Skip to content

Ingestion API

The ingestion API enables SPYDER probes to deliver discovered nodes and edges to a centralized collection endpoint via HTTP POST. The emitter (internal/emit) handles batching, retry, mTLS authentication, and on-disk spooling for fault-tolerant delivery.

Endpoint Configuration

The ingestion endpoint is configured via the -ingest CLI flag or ingest config field. When set, the emitter POSTs JSON batches to this URL. When left empty, batches are written to stdout as JSON.

bash
# Send batches to a remote ingestion service
./bin/spyder -domains=domains.txt -ingest=https://ingest.example.com/v1/batch

# Print batches to stdout (default when -ingest is omitted)

== Given entries ==
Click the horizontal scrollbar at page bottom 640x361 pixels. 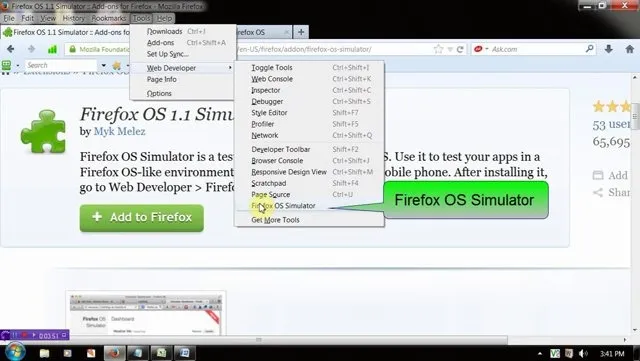(258, 340)
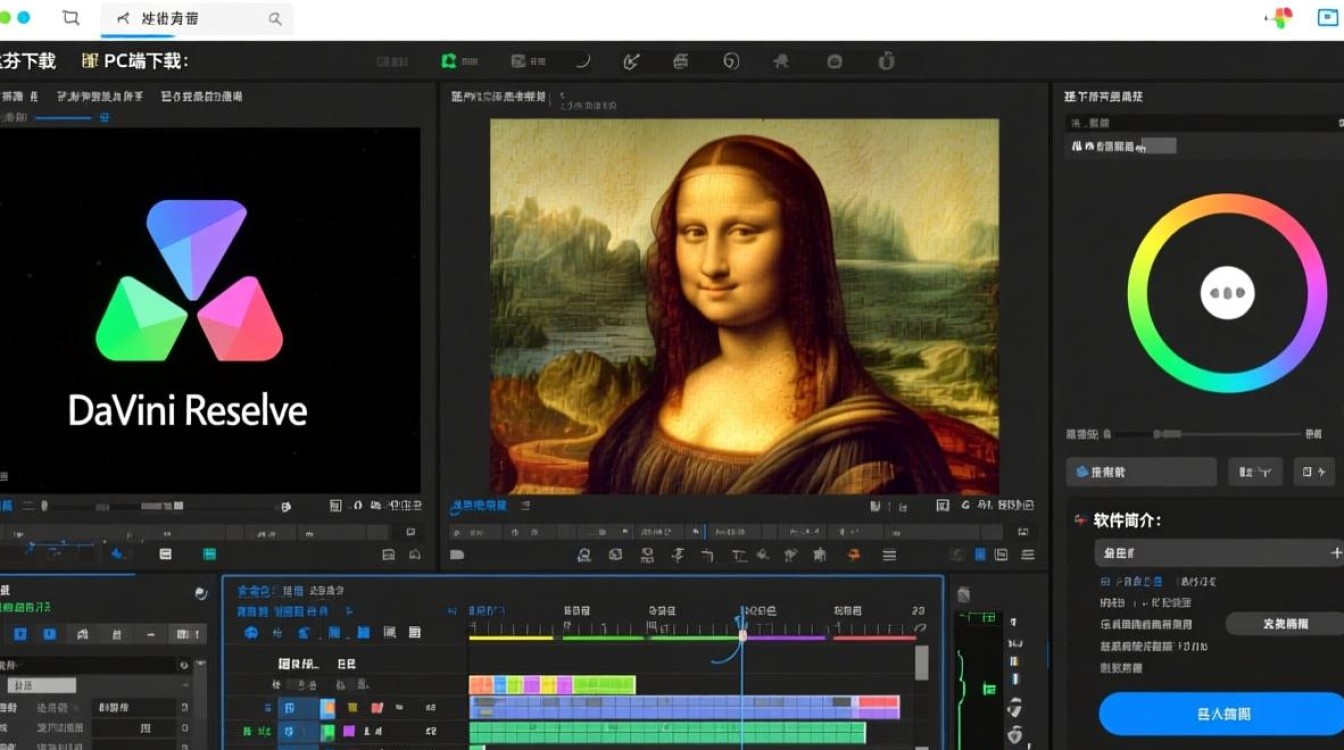Image resolution: width=1344 pixels, height=750 pixels.
Task: Open the hamburger menu icon below the viewer
Action: [888, 555]
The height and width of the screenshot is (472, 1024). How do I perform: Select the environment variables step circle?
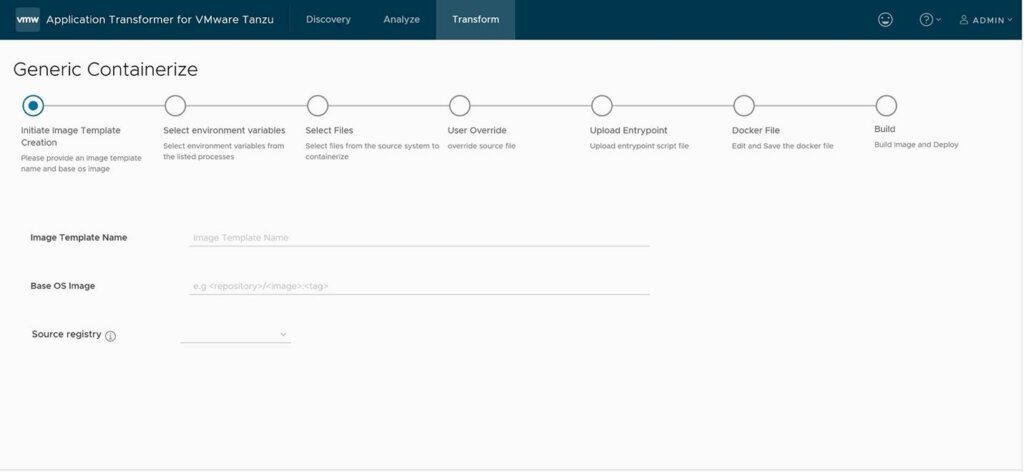175,105
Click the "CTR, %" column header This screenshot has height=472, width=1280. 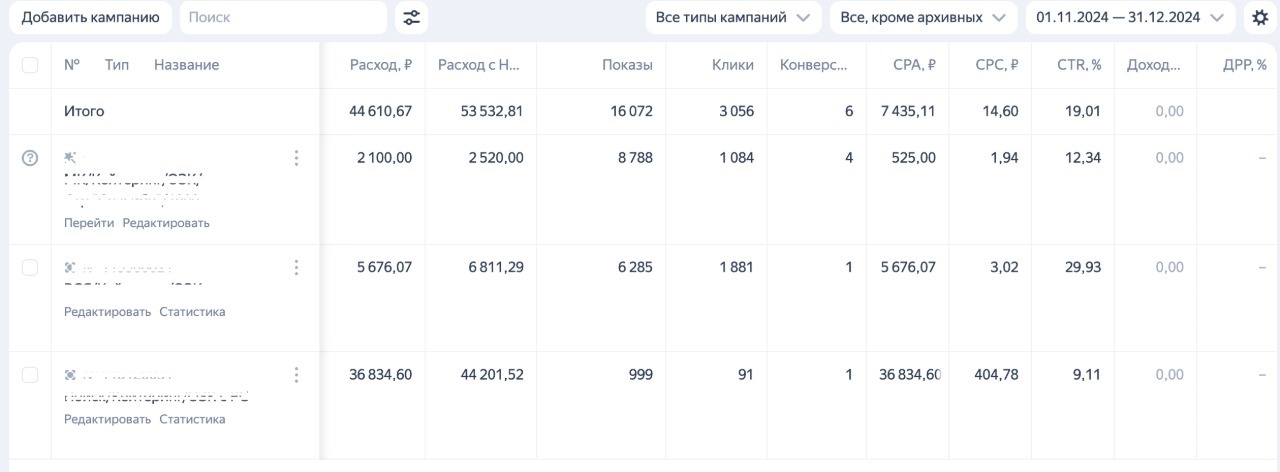point(1079,65)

== What this exercise asks ==
(1) In the ingestion API page, where do batches go when the ingestion endpoint is left empty?
(2) From the ingestion API page, extract the passage from "The ingestion API" to "-ingest is omitted)".
The records have nothing to do with the ingestion API page.

== Solutions to each task ==
(1) They are written to stdout as JSON.

(2)
The ingestion API enables SPYDER probes to deliver discovered nodes and edges to a centralized collection endpoint via HTTP POST. The emitter (internal/emit) handles batching, retry, mTLS authentication, and on-disk spooling for fault-tolerant delivery.

Endpoint Configuration

The ingestion endpoint is configured via the -ingest CLI flag or ingest config field. When set, the emitter POSTs JSON batches to this URL. When left empty, batches are written to stdout as JSON.

bash
# Send batches to a remote ingestion service
./bin/spyder -domains=domains.txt -ingest=https://ingest.example.com/v1/batch

# Print batches to stdout (default when -ingest is omitted)